→ **TASKS TO CARRY OUT**
1. In the decision tree write-up on food security, which complexity parameter gave the best decision tree for predicting gender?
2. Decide whether each statement agrees with the decision tree write-up on food security, and quote the words of the text that decide it. (a) For gender, the labeled region data made a clear difference. (b) The race decision trees are larger because there are more classes to predict. (c) For race, the default parameter predicts Hispanic/Latino better than the 0.025 parameter does.

→ **DOCUMENT PASSAGE**
• • • •
Gender
By creating a decision tree to try to predict the gender given survey results, more knowledge into the effect of Covid-19 on food security and its subsequent effect on people based on gender is gained. In a similar fashion to above, a model of survey results and attempting to predict the gender of the surveyors gives a pretty decent result. The same three complexity parameters were chosen, 0.01, 0.025, and 0, to model the data. Once again, 0.01, or the default, was the best complexity parameter to use and created the best decision tree. When viewing the decision tree, the most important feature was Lack of Variety, which is interesting since it was different from the most important feature for age ranges. However, unlike age ranges, this feature didn't conclusively produce a pure node immediately, and more splits needed to happen. From that information and the visualizations, even though decent results were achieved using the model, it was less clear which features affected gender. Also, interestingly, the overfit decision tree looks very similar to the default decision tree, leading to the belief that perhaps the default tree was overfitted. However, the tree using 0.025 as a complexity parameter was significantly worse, leading to a conclusion that perhaps more tuning needs to be done. Finally, the labeled region data does not seem to make a difference at all.
Race
By creating a decision tree that attempts to predict the effects of food security survey results on different races, again some knowledge is gained on exactly which communities are having a more difficult time during Covid-19 with regards to food security. These decision trees are much larger since there are a larger variety of classes that need to be predicted. Of immediate note is the fact that region makes a difference! It is much easier to view that in the decision tree that uses a complexity parameter of 0.025. This decision tree is much simpler (due to the higher complexity parameter), but the confusion matrix is less accurate than the default. For the sake of argument, either the default parameter of 0.01 or the 0.025 complexity parameter can be used as they both give a decent prediction. The difference between the two is the default parameter gives a better prediction for Hispanic/Latino. One conclusion is that the decision tree classified those that answered the survey as having enough food as white. Another interesting finding is that each important feature at the top of the tree is different, implying that each feature does a pretty good job of sorting out the different breakdowns. Preferably, the smaller decision tree is the way to go, so for this purpose, the complexity parameter of 0.025 is probably the right model since the default looks more like the overfitted model.
Conclusion
In conclusion, the decision trees created for each breakdown reveal some information about the effect of covid 19 on age, gender, and race. Covid-19 has affected all three in different ways and by using decision trees, a better understanding of the most important factors is seen in a visual manner. For age, the most important factors are whether people have enough to eat versus the second most important factor, whether people have enough variety. Interestingly here, the most important factor was whether people had enough variety of food. Those that had less variety tended to be men while more variety tended to be women. Finally, the most important factor when it came to understanding the effect of food security on race turns out to whether people had enough food (similar to age), but again, it was important to note that region also made a difference unlike the other breakdowns.
• • • •
→ **SUPPLIED MATERIAL**

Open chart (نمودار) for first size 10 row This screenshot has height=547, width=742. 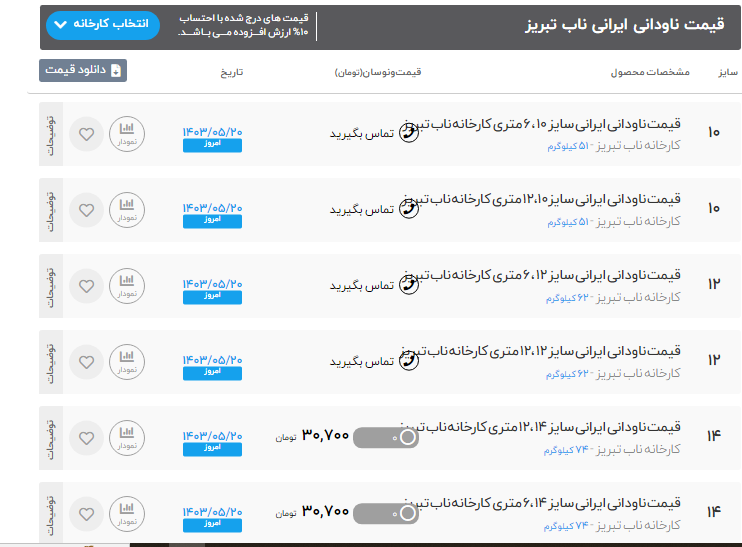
• • • •
→ **ANSWERS FOR THIS EXERCISE**
1. 0.01, the default, gave the best decision tree for gender.

2.
(a) No: "Finally, the labeled region data does not seem to make a difference at all."
(b) Yes: "These decision trees are much larger since there are a larger variety of classes that need to be predicted."
(c) Yes: "The difference between the two is the default parameter gives a better prediction for Hispanic/Latino."